As the science of brain function in response to food cues is evolving, it is not yet known whether identifying trigger foods and avoiding them altogether over a certain period of time will lessen their effect.”
Cheez-Its . I’d be embarrassed to see the quantity of these little cheesy crackers I’ve eaten laid before me! They have been a problem food for me since I was a teen. A serving is supposed to be 27 crackers or 1/2 a cup with a PointsPlus value of 4. Yeah, right! Once I start eating these, there’s no way I’d ever be satisfied with a serving. I eat them until the box is gone or my stomach aches. So, you’ll never ever find them in my house. I just can’t be trusted.
Pretzels, especially peanut butter filled pretzel nuggets. At first glance they seem like a healthier alternative to chips (but only if you can stop after a reasonable number).
Nuts. I love all kinds of nuts. I don’t think I have ever met a nut I didn’t like. They’re good for you if you can limit your intake to a reasonable amount. Something I am learning to do with practice.
Peanut M&Ms. I just am not be trusted within an arm’s reach of these candy-coated morsels.
Do you know what your food triggers are? It’s worth spending some time isolating them. And then establishing a plan for dealing with them. For most people that means avoiding them at all costs, especially if you are prone to compulsive eating, like I am.

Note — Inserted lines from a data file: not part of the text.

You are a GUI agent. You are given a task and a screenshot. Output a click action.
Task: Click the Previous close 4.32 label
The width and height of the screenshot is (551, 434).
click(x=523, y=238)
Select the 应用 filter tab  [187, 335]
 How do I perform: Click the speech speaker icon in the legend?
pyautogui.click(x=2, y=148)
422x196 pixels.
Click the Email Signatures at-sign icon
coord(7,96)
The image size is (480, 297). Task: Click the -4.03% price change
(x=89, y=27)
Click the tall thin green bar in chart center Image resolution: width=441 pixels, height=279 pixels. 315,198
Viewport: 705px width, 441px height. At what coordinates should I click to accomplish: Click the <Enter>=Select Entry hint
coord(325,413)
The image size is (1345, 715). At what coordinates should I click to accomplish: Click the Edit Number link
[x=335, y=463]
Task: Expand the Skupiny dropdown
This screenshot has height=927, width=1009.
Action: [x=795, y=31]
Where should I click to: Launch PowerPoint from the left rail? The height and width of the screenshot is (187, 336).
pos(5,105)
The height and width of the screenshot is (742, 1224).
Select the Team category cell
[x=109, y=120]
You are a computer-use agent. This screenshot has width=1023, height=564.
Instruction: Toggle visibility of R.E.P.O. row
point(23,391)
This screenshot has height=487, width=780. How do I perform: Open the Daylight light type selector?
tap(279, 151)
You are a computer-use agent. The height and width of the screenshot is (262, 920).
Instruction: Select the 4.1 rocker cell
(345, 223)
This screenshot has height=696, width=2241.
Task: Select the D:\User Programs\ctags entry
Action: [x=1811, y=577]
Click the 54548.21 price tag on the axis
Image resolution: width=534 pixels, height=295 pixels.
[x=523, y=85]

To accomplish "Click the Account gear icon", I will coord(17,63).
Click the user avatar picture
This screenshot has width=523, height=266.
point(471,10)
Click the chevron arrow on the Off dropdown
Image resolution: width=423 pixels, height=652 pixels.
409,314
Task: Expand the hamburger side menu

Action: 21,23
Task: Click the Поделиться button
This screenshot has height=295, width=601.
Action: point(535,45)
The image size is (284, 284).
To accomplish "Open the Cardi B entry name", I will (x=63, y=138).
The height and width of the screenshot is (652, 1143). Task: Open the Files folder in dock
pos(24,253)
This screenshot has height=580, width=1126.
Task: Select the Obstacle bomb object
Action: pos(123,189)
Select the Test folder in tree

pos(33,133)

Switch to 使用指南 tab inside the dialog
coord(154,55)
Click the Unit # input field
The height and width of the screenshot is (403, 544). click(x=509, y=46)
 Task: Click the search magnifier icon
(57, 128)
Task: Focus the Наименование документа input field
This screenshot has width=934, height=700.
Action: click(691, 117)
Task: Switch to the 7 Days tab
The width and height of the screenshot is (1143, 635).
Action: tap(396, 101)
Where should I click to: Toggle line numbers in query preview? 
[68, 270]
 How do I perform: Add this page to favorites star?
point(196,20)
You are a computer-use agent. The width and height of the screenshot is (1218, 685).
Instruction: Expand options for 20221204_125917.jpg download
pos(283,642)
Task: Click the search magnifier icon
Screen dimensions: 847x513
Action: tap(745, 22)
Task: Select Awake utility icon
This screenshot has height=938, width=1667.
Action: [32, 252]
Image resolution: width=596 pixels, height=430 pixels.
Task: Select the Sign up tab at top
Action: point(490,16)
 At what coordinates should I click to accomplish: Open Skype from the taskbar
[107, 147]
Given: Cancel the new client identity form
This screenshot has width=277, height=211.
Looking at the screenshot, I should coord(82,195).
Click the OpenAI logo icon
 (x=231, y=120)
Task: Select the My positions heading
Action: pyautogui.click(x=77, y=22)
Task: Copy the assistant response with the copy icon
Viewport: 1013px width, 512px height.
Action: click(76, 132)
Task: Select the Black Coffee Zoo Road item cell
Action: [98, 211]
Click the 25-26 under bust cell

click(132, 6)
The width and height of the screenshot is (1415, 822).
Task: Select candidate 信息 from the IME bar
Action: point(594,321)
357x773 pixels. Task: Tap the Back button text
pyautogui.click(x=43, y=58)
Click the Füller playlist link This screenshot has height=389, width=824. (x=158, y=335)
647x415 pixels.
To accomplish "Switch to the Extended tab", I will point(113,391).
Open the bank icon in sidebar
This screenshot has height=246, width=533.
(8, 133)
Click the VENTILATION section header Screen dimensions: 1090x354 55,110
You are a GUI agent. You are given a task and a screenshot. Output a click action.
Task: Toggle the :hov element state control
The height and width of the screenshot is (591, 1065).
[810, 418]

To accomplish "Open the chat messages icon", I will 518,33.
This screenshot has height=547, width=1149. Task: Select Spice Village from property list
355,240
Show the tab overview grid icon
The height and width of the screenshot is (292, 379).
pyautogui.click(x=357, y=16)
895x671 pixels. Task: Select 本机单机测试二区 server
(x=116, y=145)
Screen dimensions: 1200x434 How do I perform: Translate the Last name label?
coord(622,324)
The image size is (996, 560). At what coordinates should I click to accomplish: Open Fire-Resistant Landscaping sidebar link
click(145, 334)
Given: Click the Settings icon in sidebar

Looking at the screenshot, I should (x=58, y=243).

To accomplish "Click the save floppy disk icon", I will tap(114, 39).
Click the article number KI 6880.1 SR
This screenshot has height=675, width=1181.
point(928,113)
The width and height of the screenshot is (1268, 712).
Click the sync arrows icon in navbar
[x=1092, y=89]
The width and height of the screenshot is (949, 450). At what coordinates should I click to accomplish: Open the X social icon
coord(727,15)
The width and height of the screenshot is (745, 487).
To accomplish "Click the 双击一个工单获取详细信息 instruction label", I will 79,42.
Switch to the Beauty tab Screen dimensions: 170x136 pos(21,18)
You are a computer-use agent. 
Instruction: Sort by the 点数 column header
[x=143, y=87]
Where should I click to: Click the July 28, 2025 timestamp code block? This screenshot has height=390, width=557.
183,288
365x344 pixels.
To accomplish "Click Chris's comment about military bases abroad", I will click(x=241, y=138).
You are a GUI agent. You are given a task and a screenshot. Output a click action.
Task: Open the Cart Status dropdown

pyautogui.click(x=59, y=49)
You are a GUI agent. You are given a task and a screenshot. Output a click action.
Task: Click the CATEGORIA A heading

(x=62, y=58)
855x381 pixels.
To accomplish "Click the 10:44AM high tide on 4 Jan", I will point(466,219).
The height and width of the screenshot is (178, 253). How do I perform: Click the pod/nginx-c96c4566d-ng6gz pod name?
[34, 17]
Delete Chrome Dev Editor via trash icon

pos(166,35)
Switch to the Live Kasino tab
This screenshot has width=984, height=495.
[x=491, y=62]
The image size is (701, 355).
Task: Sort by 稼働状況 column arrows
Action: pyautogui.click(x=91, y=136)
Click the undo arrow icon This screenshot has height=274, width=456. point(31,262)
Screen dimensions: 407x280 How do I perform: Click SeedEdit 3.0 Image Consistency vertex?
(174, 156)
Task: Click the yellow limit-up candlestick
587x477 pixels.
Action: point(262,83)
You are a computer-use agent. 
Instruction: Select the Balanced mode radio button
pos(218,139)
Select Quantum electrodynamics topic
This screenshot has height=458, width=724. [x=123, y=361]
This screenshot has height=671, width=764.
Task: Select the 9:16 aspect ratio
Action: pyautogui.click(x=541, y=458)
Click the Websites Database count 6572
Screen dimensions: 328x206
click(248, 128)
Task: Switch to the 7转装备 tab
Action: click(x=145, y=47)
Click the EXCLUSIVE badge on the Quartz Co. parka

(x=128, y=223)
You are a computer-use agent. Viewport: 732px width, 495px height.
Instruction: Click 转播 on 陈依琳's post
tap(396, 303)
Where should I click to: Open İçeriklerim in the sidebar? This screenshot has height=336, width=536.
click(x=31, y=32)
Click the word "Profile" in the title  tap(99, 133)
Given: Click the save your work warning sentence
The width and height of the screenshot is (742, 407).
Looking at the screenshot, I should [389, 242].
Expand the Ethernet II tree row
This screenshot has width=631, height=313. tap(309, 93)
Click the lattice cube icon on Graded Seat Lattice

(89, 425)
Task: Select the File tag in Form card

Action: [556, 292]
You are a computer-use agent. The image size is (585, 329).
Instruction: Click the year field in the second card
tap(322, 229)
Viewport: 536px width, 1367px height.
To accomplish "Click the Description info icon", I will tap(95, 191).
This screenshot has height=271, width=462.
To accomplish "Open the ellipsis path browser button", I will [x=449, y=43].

Other strategies include never ever eating directly out of the container. Always portion out your serving and put the container away before beginning to eat.
I also avoid eating unless I’m seated at a table. And I try to eat without distraction. I gave up eating in front of the television and computer ages ago. It doesn’t work for me.
It’s also best to find replacements for your trigger foods that you can enjoy with more control. According to Kirchhoff, the best replacements should:
Take time to eat.
Satisfy your hunger for a while.
I found it interesting that many of his trigger food replacements are the same as mine and include:
Apples – sliced or chopped – you get a lot of satisfying chewing for about 100 calories.
Fat free plain Greek yogurt – low in calories and high in protein so it keeps you satisfied longer.
Salsa with veggies – the combinations are many. For me green beans and salsa was a go to snack in my early Weight Watchers days. (You can also make a little dip for your veggies by combining salsa and the fat free plain Greek yogurt.)
94% fat free microwave popcorn – a lot of volume for minimal calories. I love that popcorn is considered a whole grain.
Baby carrots – another 0 PointsPlus choice that provides lots of chewing satisfaction.
So, what’s the bottom line for weight loss success when it comes to trigger foods?
Identify the foods that cause you to eat too much and AVOID them. Replace them with foods that are less likely to result in overeating – baby carrots instead of pretzels or 94% fat-free popcorn instead of nuts.
It feels so much better when you take charge of your food instead of it taking charge of you!